Passage:

• • • •

FFT Analysis using CMSIS DSP Library

FFT Analysis

Many times, once you've captured a data stream from A/D or some other means, the next question is what is the frequency content of it?

Generally, that means you have to use a Fast Fourier Transform to view the signal data in the frequency domain.

There's a lot to signal analysis that I'm not going into here.  For a better coverage of that, I recommand LabKitty.

This blog is just going to walk through the basic steps and some of the pitfalls of using an FFT in the real world.

Setup

I have an ST Micro STM32F746G Discovery board. The processor is an ARM Cortex-M7 with a vector processing unit, and the ARM powers have conveniently provided an optimized DSP library as part of CMSIS.

The Discovery board has a TFT LCD (480 x 272) which I will use to display the output of the FFT in graphical form. Otherwise I'm just using the microcontroller itself to sample the data and process it, not even using the external RAM available on the Discovery.

Sampling Data

In a normal sampling A/D unit you would take in a differential signal, possibly pre-processed in the analog domain to remove DC components and high frequency components. In my case, what I'm sampling is the single-ended output of another microcontroller's DAC, which I have configured to represent a 1V p-p signal as 0 - 3.3V.  So when I bring in the data on the F746, I have to subtract the 1.65V offset to get the represented signal, which means I am acting like the F746 has a 1V p-p range as input.

Data Representation

While I could convert the data to 32-bit floating point once it has been onboarded, I chose in this case to leave things as close to the hardware representation as possible, so I chose the q15_t format.  There's a description of this format on Wikipedia, but basically it acts like a signed 16-bit integer in some ways, but is really a fixed-point number between -1 and +1.  It is described in the CMSIS docs as Q1.15, essentially it has a sign bit and 15 fractional bits.  So you can convert a q15 value to float by (q / 32768.0).

When I sample the 12-bit A/D data, I set it for left justification, so in the data I get a 0 represents 0 V (-1.65 in my scheme), 8000 is midscale, and FFF0 represents the high end.  Here's a table to show some other values:



So what I have is a 16 bit sample value that represents data from -1 to +1, just like q15_t.  And if you look closely at the Q15 data representation, you can see that it is the same as the sample value, just with the sign bit flipped.

Analysis

The next thing on the timeline to do is windowing, but I'm going to talk about the FFT function we will use first to introduce it.

• • • •

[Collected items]

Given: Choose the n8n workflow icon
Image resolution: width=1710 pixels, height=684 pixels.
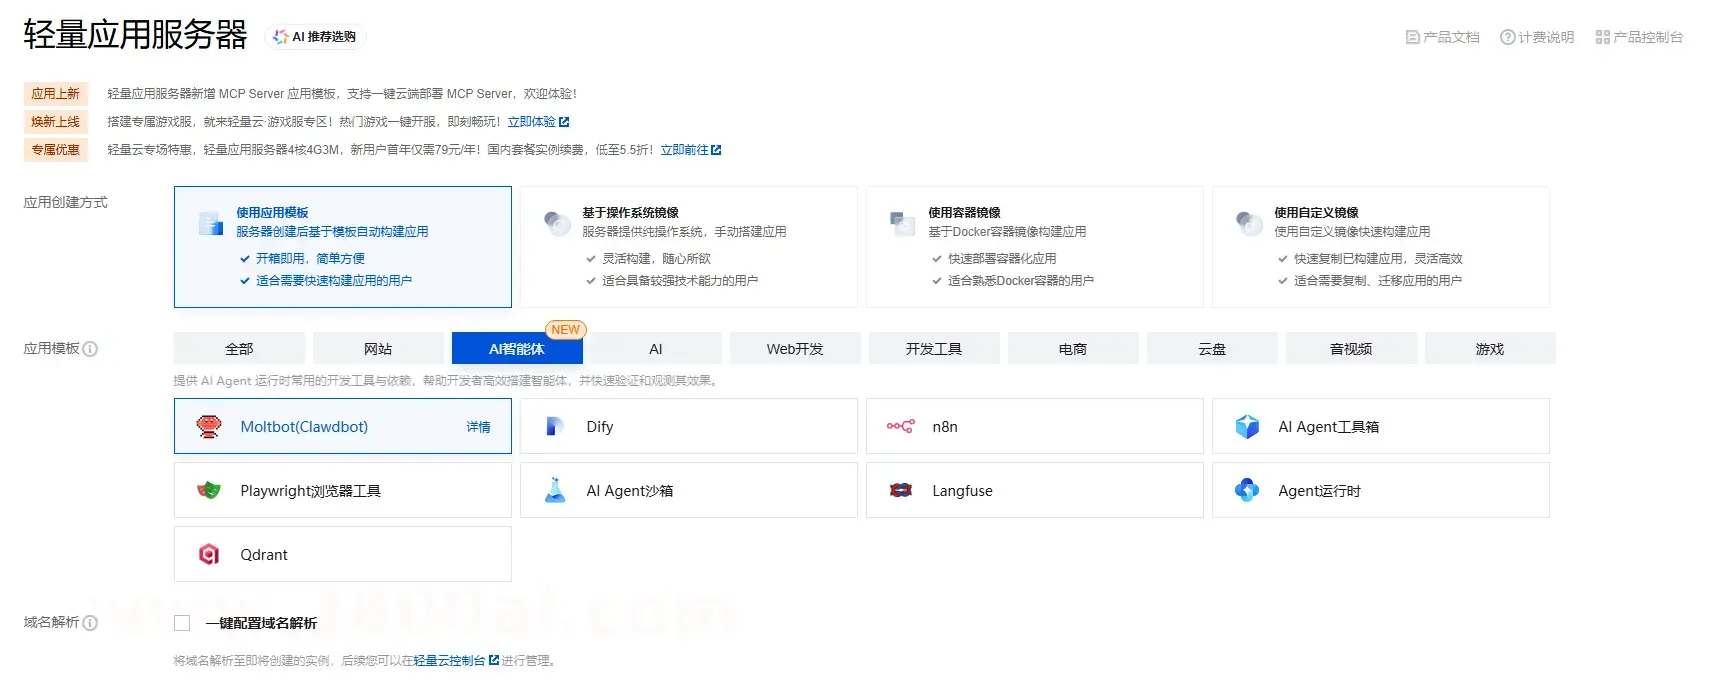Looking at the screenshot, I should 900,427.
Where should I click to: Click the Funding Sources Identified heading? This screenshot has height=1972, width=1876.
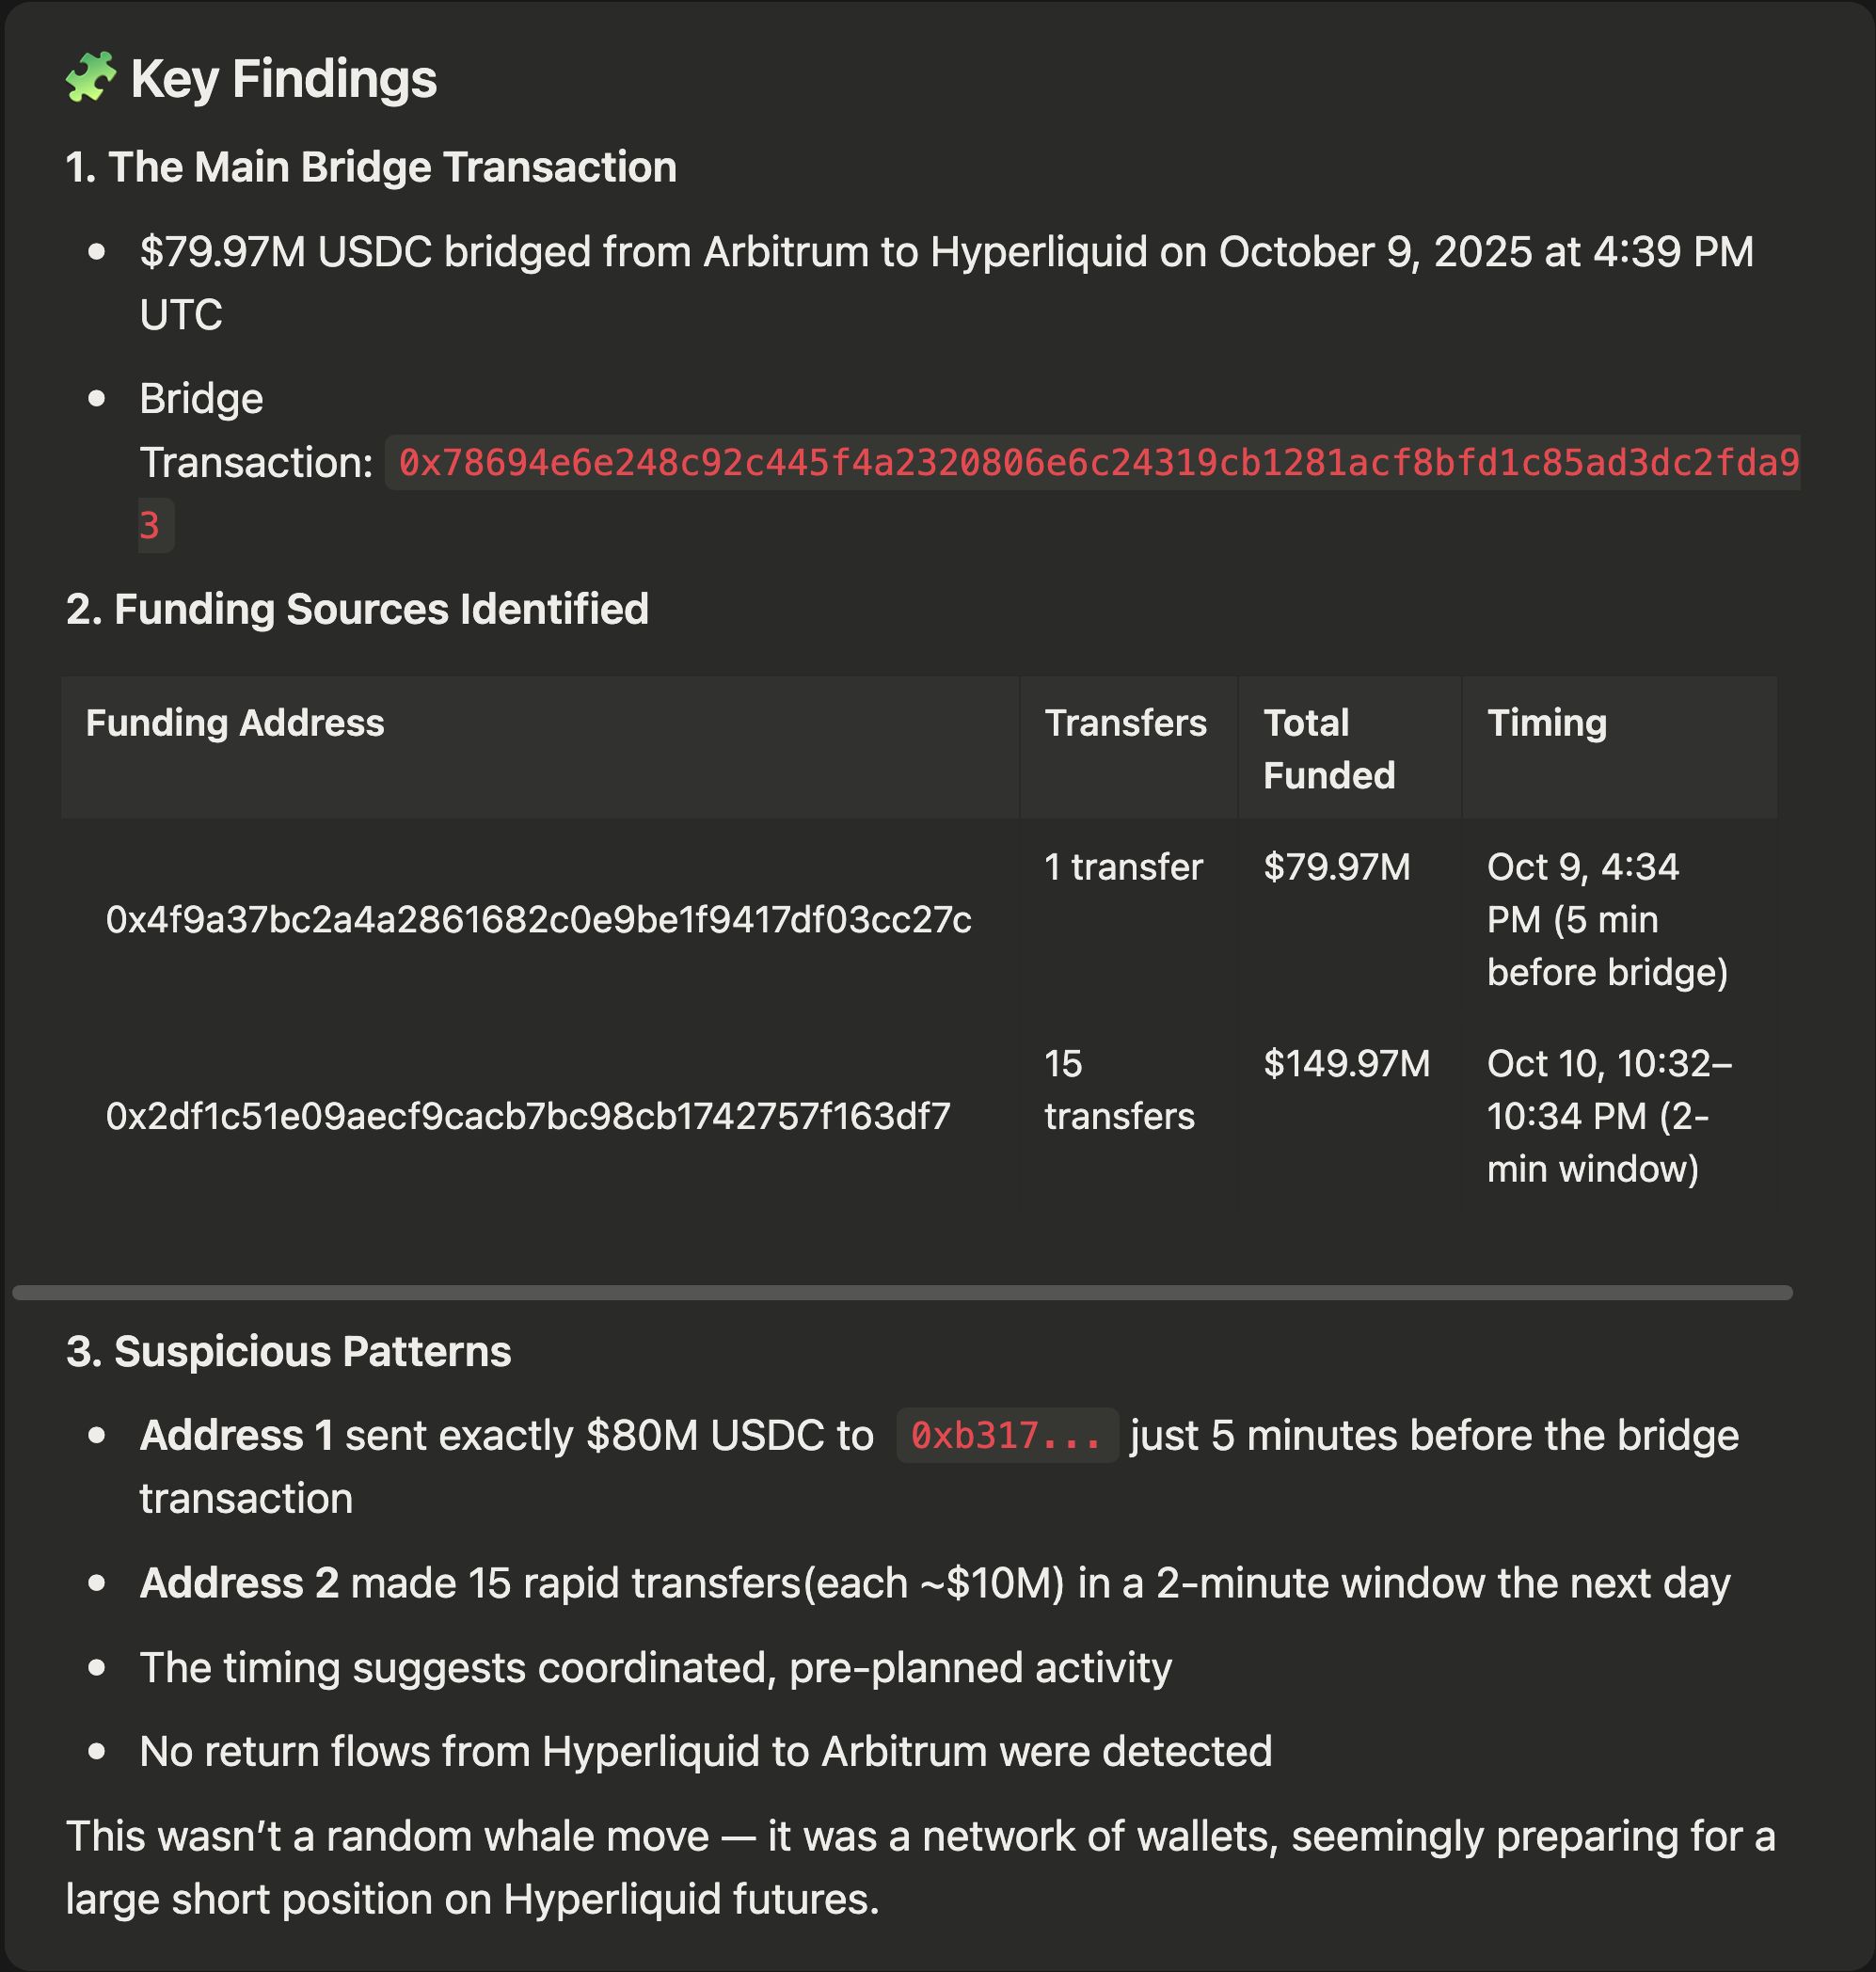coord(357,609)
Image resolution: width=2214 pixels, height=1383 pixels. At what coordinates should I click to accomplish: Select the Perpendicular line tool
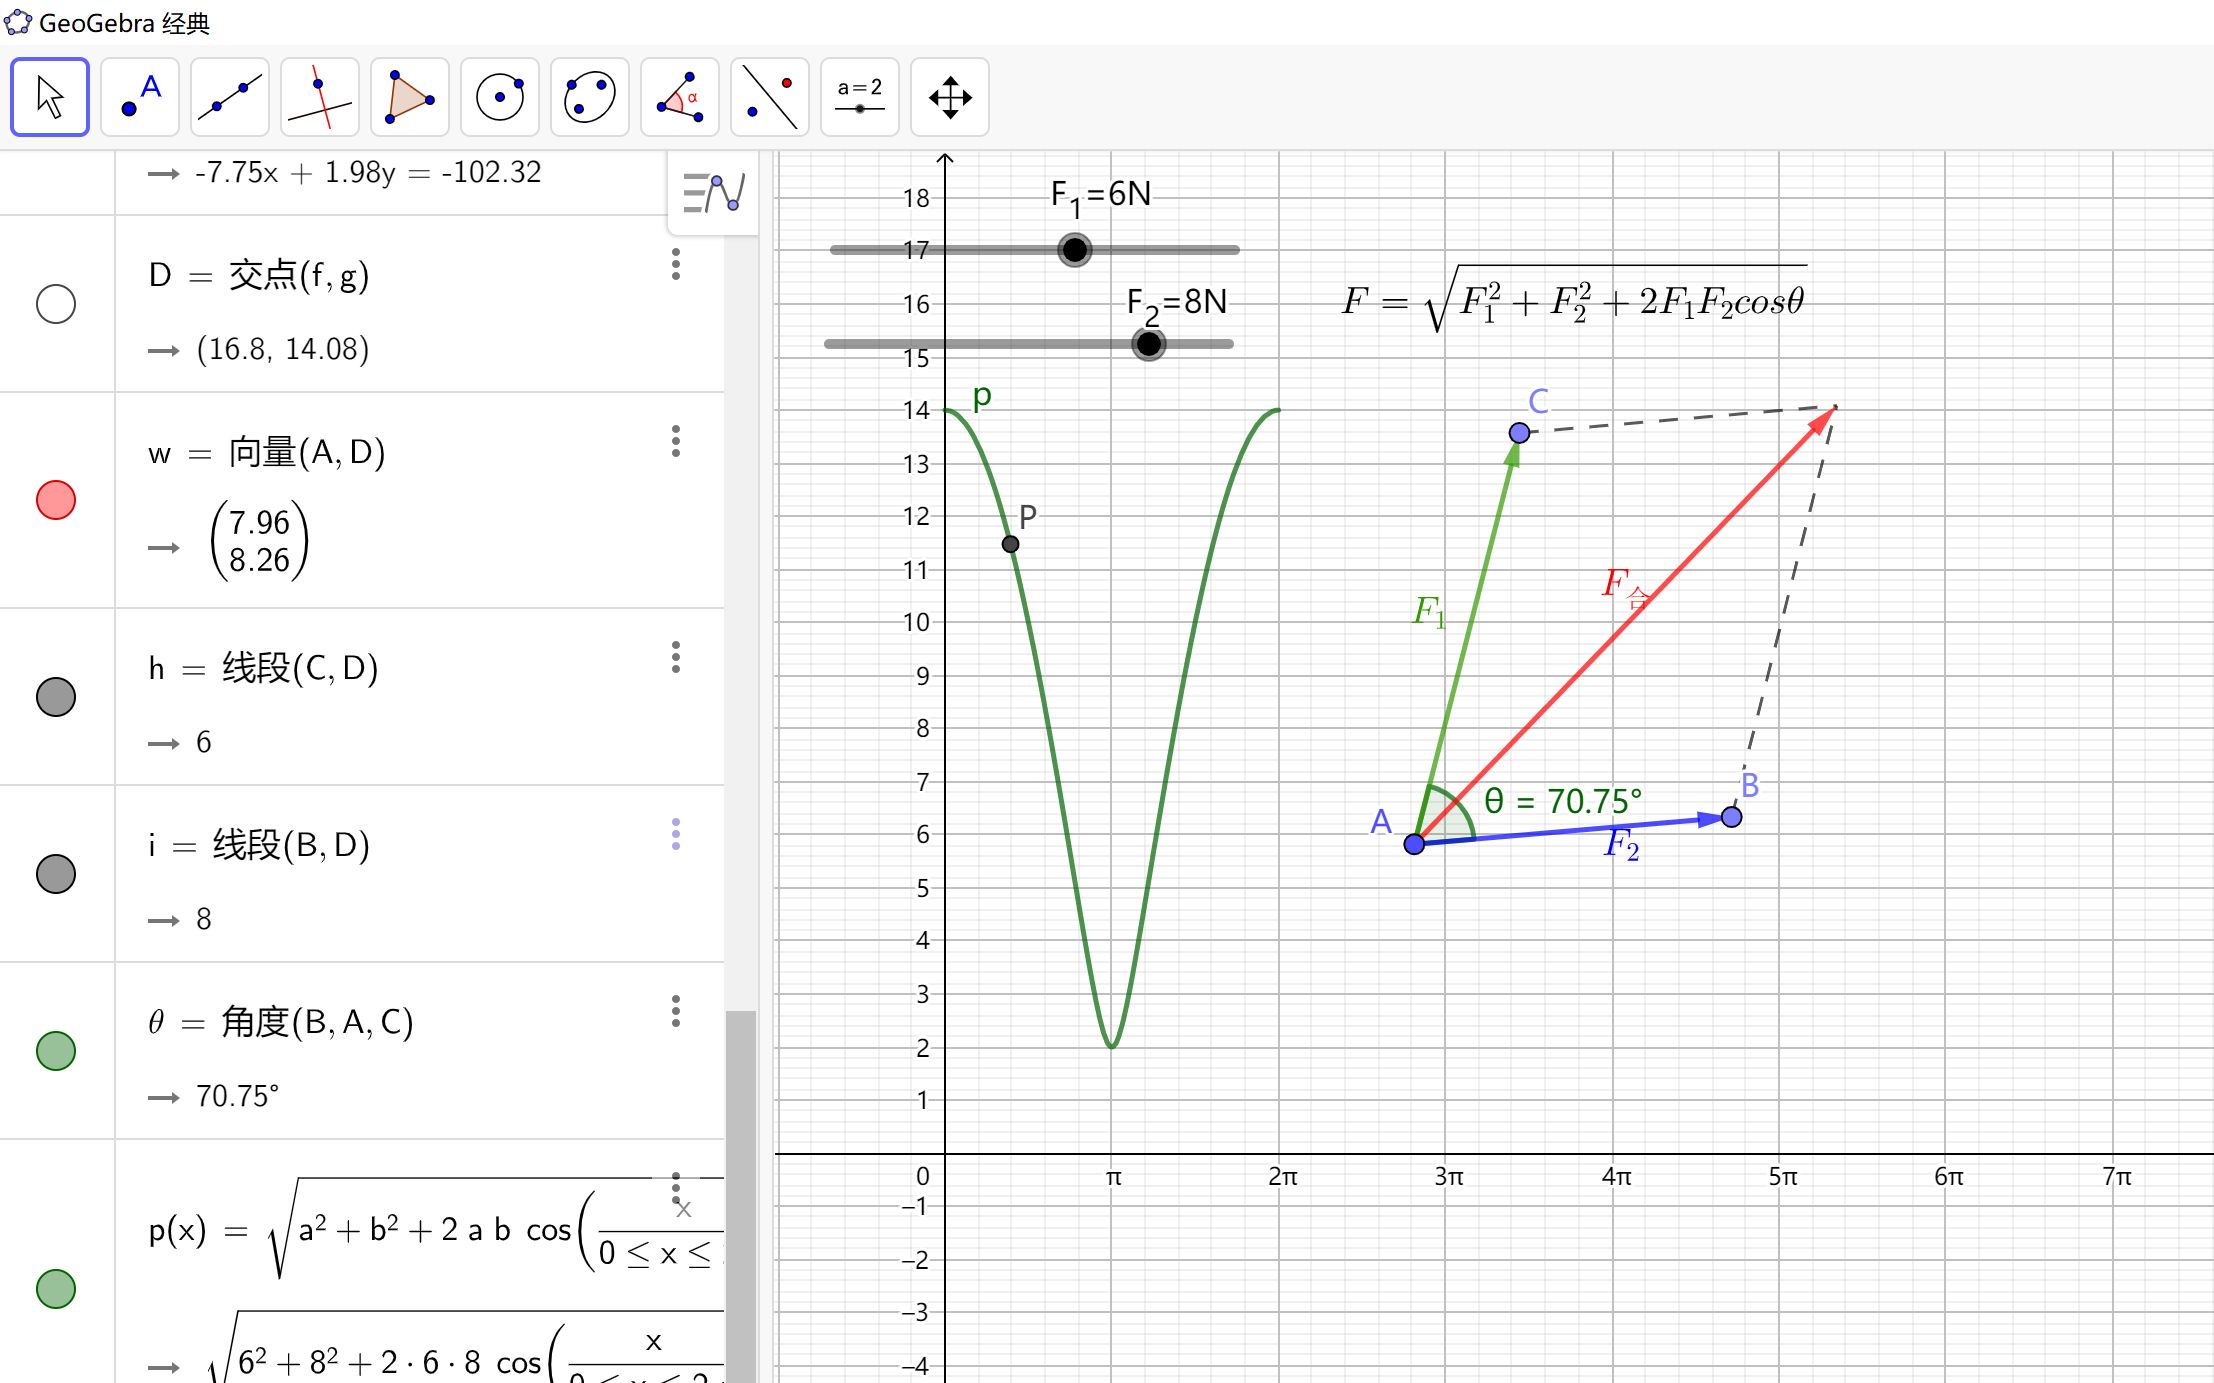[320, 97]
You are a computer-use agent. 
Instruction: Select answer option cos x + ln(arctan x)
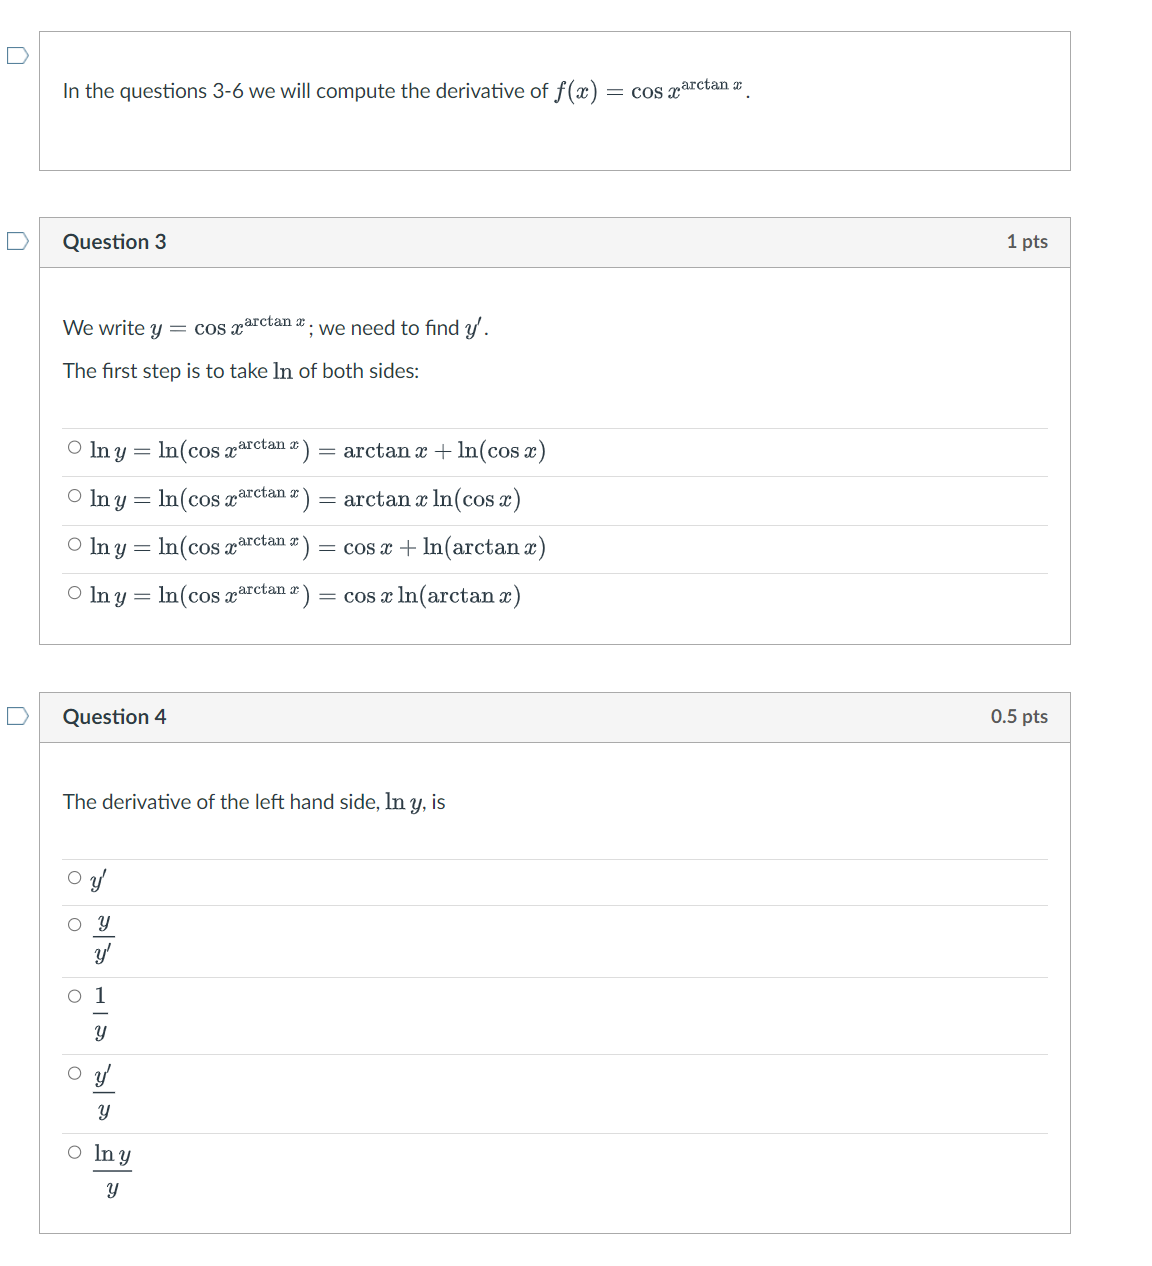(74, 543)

• • • •

Objectives:
• a. In the FFT post, which data format was chosen to stay close to the hardware representation?
• b. Please write out the FFT post between "This blog is" and "on the Discovery.", inclusive.
Rely only on the FFT post, not on the items.

Solutions to the tasks:
• a. The q15_t format.

• b.
This blog is just going to walk through the basic steps and some of the pitfalls of using an FFT in the real world.

Setup

I have an ST Micro STM32F746G Discovery board. The processor is an ARM Cortex-M7 with a vector processing unit, and the ARM powers have conveniently provided an optimized DSP library as part of CMSIS.

The Discovery board has a TFT LCD (480 x 272) which I will use to display the output of the FFT in graphical form. Otherwise I'm just using the microcontroller itself to sample the data and process it, not even using the external RAM available on the Discovery.